落ち着いて担当者の上司に迷惑を被っている事実を伝えましょう。何らかの対応をしてくれるはずです。異動等の目に見える形での対応はしてくれなかったとしても、担当者がまた問題を起こさないか上司が監視をしてくれるようにはなるはずです。

あまり感情的な言動を行うと、その担当者を庇うような対応をすることもありますので、そのほうが効果はあると思います。

融資は担当者の上司にも相談する

資金調達は企業にとって極めて重要なことです、不安なら担当者だけでなく上司にも伝えましょう。支店に行ったついでに「△△さんに融資の件、相談したのでよろしくお願いします」だけでもいいでしょう。

もし上司と面識がなければ、一度紹介してもらってください。

進捗状況をこまめに確認

定期的に進捗状況を確認しましょう。融資を申し込んでから1週間程度したら、今回の案件について問題はないか、企業への質問はないか、そして追加で必要な書類はないかを聞いてみましょう。

連絡があれば、現時点での状況を説明してくれるはずです。

ただ、頻繁に状況説明を求めたり、早く回答を求めたりするのは控えましょう。
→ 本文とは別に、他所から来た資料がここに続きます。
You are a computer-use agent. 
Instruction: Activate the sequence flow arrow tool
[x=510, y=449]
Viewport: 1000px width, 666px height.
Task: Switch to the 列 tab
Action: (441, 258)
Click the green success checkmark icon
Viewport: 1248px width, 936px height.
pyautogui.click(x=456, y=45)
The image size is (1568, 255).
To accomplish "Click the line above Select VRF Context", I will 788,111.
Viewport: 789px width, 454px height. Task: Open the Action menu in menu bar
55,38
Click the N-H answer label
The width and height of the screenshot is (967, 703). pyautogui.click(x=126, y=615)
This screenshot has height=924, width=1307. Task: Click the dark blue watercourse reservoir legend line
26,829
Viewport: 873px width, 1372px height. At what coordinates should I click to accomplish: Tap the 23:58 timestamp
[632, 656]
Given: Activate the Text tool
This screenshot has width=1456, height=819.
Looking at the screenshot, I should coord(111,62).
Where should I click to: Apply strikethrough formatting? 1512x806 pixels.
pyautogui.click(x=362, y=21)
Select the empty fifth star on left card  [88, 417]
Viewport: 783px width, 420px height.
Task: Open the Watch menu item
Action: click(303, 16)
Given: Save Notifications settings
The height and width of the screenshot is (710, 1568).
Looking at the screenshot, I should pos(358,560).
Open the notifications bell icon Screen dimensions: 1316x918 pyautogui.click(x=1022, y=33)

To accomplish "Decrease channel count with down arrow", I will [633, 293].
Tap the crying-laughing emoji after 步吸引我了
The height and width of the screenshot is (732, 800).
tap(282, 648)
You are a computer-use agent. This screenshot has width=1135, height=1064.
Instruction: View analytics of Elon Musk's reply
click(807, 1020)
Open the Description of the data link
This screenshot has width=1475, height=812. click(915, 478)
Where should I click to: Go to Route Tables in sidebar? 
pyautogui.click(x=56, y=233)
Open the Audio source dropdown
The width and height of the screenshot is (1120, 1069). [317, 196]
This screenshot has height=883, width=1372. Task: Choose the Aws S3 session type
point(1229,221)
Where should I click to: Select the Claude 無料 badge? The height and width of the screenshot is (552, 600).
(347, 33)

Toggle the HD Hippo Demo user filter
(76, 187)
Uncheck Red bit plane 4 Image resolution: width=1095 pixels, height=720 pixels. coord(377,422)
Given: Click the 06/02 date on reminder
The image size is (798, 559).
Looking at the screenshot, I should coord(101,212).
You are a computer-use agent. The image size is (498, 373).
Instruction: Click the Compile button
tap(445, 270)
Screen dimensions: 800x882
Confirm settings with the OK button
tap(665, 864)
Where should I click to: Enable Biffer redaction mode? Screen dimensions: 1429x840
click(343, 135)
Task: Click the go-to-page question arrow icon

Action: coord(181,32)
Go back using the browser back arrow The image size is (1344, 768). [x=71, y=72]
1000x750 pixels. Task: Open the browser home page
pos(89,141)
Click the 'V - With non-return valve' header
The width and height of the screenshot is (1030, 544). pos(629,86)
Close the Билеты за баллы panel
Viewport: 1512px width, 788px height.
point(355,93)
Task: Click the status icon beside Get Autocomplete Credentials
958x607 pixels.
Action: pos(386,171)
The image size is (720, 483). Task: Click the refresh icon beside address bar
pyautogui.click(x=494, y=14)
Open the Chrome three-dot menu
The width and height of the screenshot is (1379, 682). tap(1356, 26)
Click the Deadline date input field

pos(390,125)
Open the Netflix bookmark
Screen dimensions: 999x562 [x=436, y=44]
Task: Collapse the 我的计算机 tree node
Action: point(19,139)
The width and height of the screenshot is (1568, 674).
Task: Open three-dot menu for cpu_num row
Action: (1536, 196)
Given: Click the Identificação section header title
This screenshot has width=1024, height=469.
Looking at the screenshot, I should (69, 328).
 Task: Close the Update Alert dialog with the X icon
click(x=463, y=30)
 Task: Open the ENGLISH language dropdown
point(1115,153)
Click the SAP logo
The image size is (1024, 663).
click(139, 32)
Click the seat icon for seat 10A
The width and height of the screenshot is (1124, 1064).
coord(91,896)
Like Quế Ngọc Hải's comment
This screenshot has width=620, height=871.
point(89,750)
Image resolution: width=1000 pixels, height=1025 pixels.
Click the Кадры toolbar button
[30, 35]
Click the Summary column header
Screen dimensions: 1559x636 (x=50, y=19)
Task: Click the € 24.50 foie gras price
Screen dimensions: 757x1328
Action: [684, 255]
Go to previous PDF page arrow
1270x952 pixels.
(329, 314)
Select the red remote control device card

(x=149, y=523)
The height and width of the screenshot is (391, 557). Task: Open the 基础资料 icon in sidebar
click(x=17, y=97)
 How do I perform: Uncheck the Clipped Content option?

資金繰りに困っているから融資を申し込んでいるのですが、あまりにも焦っている印象を与えます。すでに取引があるのならまだしも、初めて融資を申し込んだ金融機関では避けるようにします。

複数行と取引

複数の金融機関と取引をしておきましょう。そうすれば他行で優秀な担当者と付き合っていくことができます。担当者に関係なく金融機関からの資金調達が必要な企業であれば、必ず複数と取引してください。

いつか優秀な担当者が来ると思って

担当者は定期的に異動します。ダメ担当者が来てしまっても次は優秀な行員が担当してくれると期待して待ちましょう。

腹の立つことがあっても取引解消といったことはしないでください。次の担当者が来るまで現状維持で付き合っていきましょう。